Efficient profiling of total RNA in single cells with STORM-seq

bioRxiv [Preprint]. 2025 May 20:2022.03.14.484332. doi: 10.1101/2022.03.14.484332.

Abstract

Despite significant advances, current single-cell RNA sequencing (scRNA-seq) technologies often struggle with accurately detecting non-coding transcripts, achieving full-length RNA coverage, and/or resolving transcript-level complexity. Many are also difficult to implement or inaccessible without specialized liquid handlers, further limiting their utility. We present Single-cell TOtal RNA-seq Miniaturized (STORM-seq), a random-hexamer primed, ribo-reduced single-cell total RNA sequencing (sc-total-RNA-seq) protocol using standard laboratory equipment.
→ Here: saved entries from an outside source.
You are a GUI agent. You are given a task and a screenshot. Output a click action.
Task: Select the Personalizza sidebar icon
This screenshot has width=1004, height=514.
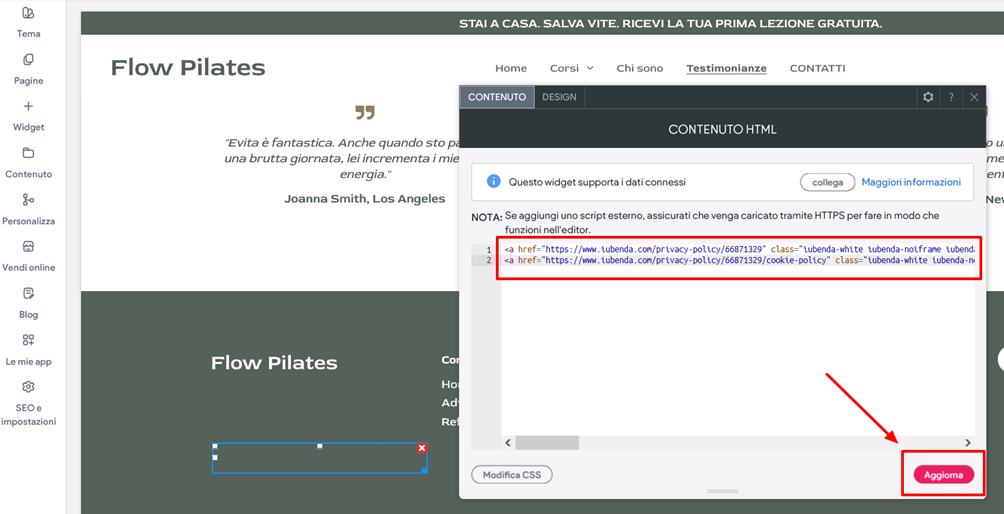(x=28, y=201)
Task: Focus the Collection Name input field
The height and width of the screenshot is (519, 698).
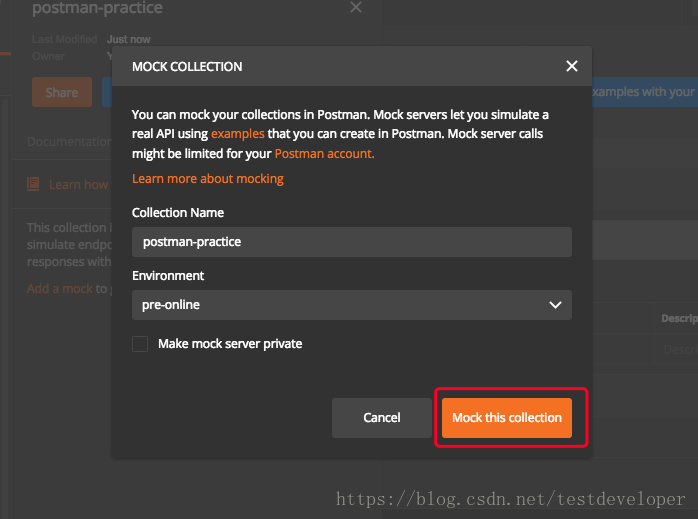Action: [x=351, y=242]

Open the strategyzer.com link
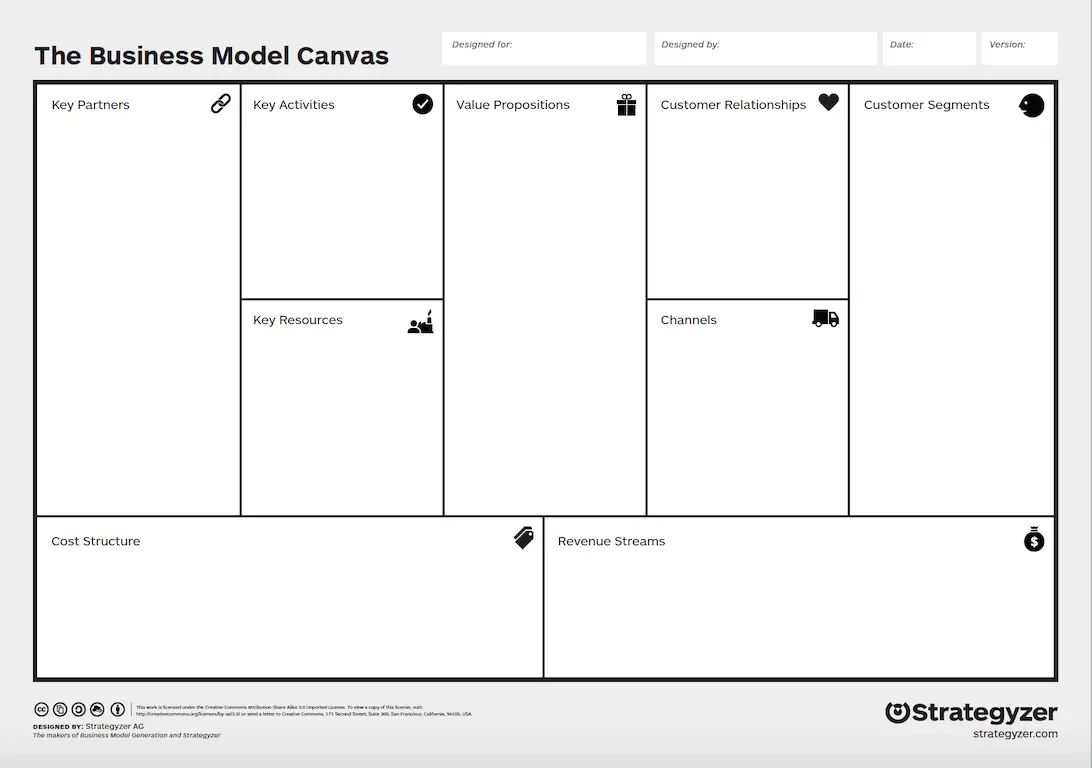click(x=1014, y=731)
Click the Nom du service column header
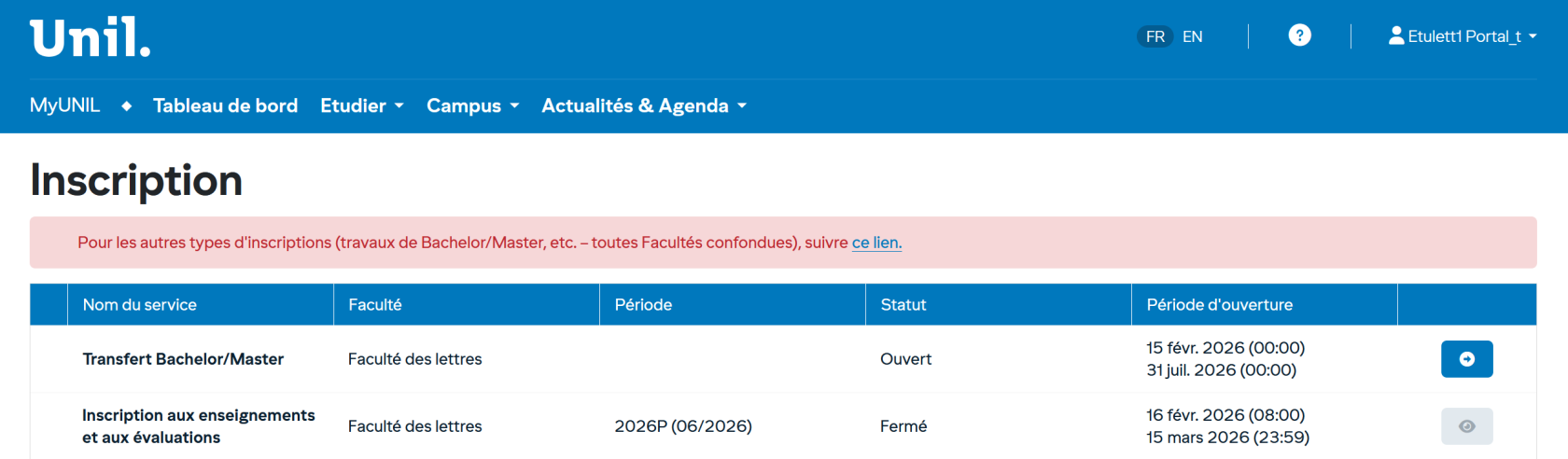1568x459 pixels. 140,305
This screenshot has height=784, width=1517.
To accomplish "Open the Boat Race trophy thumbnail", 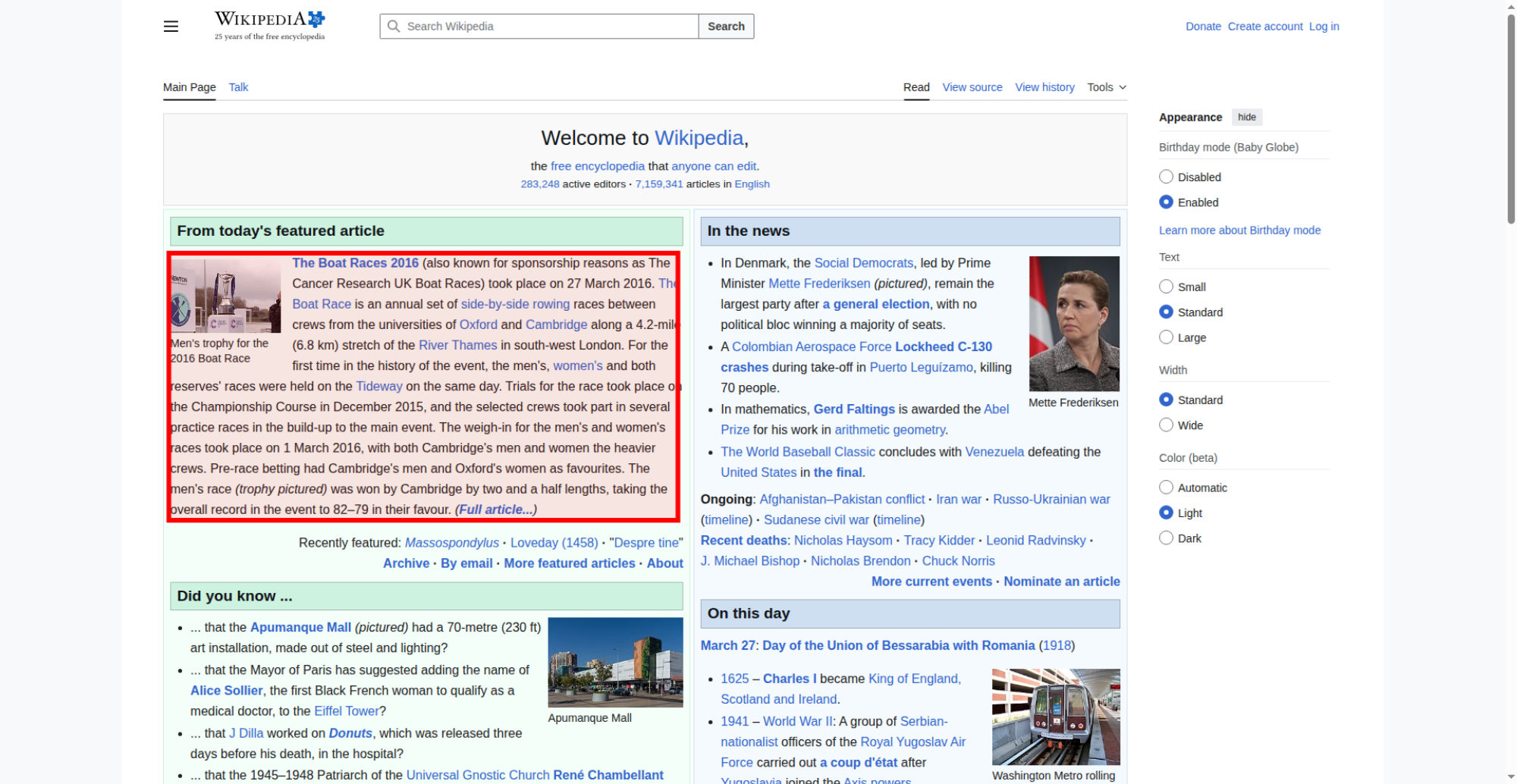I will pos(226,296).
Adapted as a kit, STORM-seq constructs sequence-ready libraries in one working day, producing the highest complexity scRNA-seq libraries to-date, robustly measuring transcript isoforms and clinically relevant gene fusions in single cells. STORM-seq faithfully reconstructs expression profiles of locus-level transposable elements (TEs), and provides high-resolution profiling of transient, low-abundance enhancer RNAs (eRNAs), offering a powerful tool to dissect single-cell gene regulatory networks in unprecedented detail. Applied to human fallopian tube epithelium, the improved transcriptional resolution reveals a putative progenitor-like population and intermediate cell states, shaped by TEs and non-coding RNAs.